» Supplied information
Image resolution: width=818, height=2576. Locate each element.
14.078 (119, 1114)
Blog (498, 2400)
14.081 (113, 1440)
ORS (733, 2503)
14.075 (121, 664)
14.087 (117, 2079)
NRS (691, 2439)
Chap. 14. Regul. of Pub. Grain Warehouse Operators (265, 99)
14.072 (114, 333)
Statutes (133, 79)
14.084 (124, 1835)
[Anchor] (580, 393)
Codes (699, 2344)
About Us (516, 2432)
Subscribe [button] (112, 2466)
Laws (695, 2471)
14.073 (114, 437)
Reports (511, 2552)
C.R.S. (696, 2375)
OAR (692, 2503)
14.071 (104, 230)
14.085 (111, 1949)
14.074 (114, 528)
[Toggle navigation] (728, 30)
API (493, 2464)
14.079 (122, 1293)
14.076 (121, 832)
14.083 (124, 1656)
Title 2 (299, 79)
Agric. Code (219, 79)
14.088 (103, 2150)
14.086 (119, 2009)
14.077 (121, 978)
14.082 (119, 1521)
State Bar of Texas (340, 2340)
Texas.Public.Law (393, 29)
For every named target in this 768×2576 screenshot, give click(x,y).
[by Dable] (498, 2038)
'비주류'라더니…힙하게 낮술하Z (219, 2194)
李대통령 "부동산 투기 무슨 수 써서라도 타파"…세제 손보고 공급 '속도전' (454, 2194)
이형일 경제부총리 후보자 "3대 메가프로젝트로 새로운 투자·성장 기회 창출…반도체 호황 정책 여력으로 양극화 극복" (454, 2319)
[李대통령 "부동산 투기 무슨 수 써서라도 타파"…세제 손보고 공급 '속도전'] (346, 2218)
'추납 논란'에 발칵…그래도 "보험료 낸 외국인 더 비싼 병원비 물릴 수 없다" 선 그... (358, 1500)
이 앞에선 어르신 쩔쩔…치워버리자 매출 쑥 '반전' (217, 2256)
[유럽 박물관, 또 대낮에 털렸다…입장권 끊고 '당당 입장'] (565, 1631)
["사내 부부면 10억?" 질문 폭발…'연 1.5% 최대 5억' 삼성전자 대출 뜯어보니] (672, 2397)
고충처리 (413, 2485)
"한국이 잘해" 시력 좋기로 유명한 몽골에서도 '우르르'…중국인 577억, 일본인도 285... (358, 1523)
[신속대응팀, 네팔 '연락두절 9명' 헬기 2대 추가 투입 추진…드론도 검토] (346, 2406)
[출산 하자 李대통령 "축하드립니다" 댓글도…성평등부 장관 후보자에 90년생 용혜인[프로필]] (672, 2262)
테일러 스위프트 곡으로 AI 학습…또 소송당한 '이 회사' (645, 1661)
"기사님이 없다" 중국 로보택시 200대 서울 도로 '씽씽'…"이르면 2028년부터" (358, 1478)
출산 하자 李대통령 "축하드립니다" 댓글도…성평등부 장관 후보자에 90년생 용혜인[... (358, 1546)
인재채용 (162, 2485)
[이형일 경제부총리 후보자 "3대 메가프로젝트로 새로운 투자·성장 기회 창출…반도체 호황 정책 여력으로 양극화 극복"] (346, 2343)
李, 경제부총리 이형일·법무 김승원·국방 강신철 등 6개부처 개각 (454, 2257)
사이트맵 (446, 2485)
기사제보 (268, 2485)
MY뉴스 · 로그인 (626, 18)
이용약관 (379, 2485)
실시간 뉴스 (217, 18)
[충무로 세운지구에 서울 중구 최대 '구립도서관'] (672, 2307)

» Task brief
Write out, word for word, all lines from the line that holds "인재채용 (162, 2485)" through the last line of the listing, with both end lines kept.

» Finished task
인재채용 (162, 2485)
[이형일 경제부총리 후보자 "3대 메가프로젝트로 새로운 투자·성장 기회 창출…반도체 호황 정책 여력으로 양극화 극복"] (346, 2343)
李, 경제부총리 이형일·법무 김승원·국방 강신철 등 6개부처 개각 (454, 2257)
사이트맵 (446, 2485)
기사제보 (268, 2485)
MY뉴스 · 로그인 (626, 18)
이용약관 (379, 2485)
실시간 뉴스 (217, 18)
[충무로 세운지구에 서울 중구 최대 '구립도서관'] (672, 2307)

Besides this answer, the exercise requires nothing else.